> _PAGE EXCERPT_
# getaddrinfo() fails, gethostbyname() works [SOLVED]

## alex.blackbit

hi,

since a few days i am experiencing a weird networking problem.

from sites on the internet i cannot my home network (domain xx.vu) with my laptop with _some_ applications.

e.g. ping, host, ... work, ssh does not work (temporary failure in name resolution).

i traced the problem down to the library calls.

the apps that work use gethostbyname, those who don't work use getaddrinfo.

i verified that with simple demo programs. getaddrinfo("xx.vu", NULL, NULL, &result) returns "Temporary failure in name resolution".

From other computers these tests succeed, so i assume it's not the fault of my dns server.

i will be very thankful for any ideas.

thanks in advance.

EDIT: it seems this has something to do with this.

i'll report back when i got a chance to test this patch.

EDIT: the patch does nothing for me.Last edited by alex.blackbit on Mon May 31, 2010 9:23 am; edited 1 time in total

----------

## gerdesj

You don't give much to go on here believe it or not!  You say that name resolution is broken in some way.  

Please give some more information: 

Distro, version? 

Do you have IPv6 enabled? 

Which DNS server are you using (local or remote)?

Cheers

Jon

----------

## alex.blackbit

sorry for the late reply.

the problem disappeared.

unfortunately i have no clue why. i did not make any changes to the system since the error report, i was not even touching the laptop, because i was traveling.

anyway, thanks for the help.

----------

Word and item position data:
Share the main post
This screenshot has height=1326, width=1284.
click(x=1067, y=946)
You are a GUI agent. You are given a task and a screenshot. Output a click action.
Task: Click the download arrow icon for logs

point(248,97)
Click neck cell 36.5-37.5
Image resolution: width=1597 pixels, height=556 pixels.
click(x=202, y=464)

> _GIVEN PROBLEM_
In the getaddrinfo thread above, rewrite the paragraph beginning "unfortunately i have no clue why" as a short bulleted list that keeps its main facts.

> _FINISHED TASK_
- The reason the problem went away is unknown.
- No changes were made to the system after the error report.
- The laptop was not used at all during that time because its owner was traveling.